I. The court below erred in overruling the plaintiff's motion to strike out. The rights of the parties hereto affected by the sale of the administrator under order of court are governed by § 3 & 8, p. 142, R. C. 1855, and not under § 10, p. 143. Now, what right does the statute say shall be sold of property encumbered by deed of intestate? The statute says that all the right, title and interest of the decedent in the land shall be sold; and the administrator followed the law.

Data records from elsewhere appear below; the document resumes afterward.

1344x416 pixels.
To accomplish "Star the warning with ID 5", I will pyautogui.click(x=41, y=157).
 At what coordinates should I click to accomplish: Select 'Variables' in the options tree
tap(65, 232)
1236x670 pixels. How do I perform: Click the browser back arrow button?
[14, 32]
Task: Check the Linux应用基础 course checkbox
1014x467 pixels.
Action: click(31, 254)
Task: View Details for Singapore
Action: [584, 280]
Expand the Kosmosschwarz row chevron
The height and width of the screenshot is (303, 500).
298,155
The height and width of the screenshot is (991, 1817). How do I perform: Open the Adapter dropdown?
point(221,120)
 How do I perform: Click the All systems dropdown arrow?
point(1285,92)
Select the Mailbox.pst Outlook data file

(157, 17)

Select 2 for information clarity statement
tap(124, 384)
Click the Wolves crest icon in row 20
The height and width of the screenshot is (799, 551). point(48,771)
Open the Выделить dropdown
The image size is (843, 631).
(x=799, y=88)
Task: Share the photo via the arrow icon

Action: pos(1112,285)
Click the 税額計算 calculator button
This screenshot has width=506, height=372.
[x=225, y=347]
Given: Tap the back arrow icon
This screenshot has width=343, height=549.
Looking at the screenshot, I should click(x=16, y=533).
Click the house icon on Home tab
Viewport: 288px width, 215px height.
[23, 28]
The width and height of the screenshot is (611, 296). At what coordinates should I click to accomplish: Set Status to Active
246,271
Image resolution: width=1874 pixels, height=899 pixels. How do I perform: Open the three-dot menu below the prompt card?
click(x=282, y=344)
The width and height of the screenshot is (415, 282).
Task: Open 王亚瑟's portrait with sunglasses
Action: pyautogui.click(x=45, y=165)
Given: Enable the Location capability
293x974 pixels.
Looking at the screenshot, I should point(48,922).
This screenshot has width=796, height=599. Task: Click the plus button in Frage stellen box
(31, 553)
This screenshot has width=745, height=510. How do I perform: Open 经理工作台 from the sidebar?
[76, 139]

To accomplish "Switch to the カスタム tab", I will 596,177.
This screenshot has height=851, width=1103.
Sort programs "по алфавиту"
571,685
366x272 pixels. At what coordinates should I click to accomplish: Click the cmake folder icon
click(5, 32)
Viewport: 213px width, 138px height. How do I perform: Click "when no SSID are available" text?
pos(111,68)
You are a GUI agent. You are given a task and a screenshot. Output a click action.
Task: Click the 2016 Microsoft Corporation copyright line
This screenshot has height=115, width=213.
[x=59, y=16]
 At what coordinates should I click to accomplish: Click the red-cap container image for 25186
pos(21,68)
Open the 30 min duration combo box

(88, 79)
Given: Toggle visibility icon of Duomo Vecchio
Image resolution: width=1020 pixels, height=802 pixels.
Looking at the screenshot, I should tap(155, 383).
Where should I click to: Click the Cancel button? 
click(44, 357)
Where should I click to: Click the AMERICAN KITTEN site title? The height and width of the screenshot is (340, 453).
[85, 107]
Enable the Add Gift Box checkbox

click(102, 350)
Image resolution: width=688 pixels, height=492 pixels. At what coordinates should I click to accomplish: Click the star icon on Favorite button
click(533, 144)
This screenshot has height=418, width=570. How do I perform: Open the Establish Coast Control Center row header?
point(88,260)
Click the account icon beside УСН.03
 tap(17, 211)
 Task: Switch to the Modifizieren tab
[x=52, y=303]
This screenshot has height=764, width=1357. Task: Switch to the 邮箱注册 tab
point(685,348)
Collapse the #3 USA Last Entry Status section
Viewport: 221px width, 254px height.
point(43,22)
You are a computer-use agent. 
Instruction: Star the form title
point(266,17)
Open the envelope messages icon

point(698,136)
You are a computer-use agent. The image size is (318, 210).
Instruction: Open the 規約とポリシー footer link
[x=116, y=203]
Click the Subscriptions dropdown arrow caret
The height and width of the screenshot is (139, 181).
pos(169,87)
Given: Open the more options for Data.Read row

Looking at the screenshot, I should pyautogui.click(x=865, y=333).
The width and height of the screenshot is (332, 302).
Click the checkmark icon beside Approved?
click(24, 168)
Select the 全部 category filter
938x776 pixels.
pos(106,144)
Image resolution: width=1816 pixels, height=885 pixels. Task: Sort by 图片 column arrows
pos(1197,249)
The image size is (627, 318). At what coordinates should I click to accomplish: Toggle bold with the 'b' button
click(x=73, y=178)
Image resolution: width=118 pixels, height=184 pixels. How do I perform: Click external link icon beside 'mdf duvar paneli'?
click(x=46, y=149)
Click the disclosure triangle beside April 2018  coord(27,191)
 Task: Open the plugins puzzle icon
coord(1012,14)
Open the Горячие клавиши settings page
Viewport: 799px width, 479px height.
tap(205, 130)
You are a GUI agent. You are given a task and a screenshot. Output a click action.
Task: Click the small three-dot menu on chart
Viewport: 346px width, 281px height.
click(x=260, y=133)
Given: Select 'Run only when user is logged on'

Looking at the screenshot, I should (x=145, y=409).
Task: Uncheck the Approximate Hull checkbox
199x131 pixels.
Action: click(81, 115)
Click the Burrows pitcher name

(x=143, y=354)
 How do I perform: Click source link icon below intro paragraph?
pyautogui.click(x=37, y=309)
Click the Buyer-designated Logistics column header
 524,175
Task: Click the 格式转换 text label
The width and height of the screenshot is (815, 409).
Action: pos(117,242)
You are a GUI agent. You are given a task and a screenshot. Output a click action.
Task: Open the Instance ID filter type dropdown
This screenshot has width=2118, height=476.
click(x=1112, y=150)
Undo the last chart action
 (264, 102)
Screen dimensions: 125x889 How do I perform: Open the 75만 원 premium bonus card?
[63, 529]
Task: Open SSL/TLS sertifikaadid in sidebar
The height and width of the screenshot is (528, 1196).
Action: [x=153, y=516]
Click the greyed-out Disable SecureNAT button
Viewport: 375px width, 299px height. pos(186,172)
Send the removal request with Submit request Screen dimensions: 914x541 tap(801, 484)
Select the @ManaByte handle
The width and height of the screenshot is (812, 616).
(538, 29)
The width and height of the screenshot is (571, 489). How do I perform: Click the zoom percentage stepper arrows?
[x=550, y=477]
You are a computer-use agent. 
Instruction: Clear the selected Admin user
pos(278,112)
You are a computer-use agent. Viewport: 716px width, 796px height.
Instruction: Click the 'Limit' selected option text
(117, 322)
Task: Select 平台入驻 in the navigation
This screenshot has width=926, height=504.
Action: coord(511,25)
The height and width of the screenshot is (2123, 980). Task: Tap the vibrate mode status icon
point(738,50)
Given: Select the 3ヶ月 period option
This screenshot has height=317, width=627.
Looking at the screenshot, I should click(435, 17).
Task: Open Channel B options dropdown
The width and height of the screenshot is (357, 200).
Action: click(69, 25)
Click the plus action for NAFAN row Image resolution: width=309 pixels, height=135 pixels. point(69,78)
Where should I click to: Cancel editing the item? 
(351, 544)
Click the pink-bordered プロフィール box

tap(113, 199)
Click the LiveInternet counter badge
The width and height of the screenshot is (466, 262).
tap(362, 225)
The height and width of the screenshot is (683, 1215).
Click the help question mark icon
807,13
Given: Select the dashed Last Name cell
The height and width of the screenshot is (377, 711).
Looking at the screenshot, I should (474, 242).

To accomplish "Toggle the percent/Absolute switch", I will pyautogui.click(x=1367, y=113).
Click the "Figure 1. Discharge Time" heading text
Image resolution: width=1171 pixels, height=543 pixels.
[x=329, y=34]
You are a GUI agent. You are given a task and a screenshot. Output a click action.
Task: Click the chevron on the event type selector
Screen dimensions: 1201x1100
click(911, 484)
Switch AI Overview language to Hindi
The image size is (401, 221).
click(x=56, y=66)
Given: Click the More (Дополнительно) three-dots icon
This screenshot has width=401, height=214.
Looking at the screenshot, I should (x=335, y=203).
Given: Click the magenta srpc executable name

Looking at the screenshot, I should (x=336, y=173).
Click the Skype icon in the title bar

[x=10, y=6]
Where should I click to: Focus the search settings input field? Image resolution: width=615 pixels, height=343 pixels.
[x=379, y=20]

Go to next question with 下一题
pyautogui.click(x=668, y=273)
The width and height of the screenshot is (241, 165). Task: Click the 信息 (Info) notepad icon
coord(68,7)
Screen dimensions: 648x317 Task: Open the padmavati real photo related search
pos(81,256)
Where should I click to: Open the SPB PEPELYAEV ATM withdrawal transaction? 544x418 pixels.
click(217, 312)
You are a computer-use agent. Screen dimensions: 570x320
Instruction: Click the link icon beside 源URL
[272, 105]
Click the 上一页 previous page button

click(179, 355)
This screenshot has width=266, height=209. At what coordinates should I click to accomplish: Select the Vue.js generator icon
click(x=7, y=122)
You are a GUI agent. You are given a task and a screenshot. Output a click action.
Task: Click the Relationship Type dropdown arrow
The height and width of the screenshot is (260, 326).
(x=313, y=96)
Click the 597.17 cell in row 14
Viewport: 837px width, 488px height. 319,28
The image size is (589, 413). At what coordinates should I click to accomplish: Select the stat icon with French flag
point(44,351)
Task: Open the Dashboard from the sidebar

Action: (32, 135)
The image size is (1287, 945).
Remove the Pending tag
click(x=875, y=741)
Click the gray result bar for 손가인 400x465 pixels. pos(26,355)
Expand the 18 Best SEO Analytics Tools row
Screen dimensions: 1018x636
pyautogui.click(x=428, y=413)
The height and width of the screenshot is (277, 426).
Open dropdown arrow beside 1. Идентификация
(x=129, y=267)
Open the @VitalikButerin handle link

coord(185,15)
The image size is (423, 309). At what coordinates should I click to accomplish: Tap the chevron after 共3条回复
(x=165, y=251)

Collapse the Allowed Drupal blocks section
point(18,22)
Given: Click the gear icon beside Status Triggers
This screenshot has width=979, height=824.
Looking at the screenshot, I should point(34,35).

II. The decedent had the right to redeem by paying the mortgage debt, and that right could have been sold under execution against him in his life-time, and the amount bid would have to be paid and go to the execution creditor, and the purchaser would take the land sold at the price bid, with the land subject to the mortgage. In this case the purchaser gets the advantage of having the land released of the mortgage debt when he buys it subject to the mortgage debt, which is paid out of the assets arising from the sale. The deed of mortgage is released by a deed duly recorded.

III. The rights of a widow to dower, like all other rights in real property, is divested by deed or judgment of record.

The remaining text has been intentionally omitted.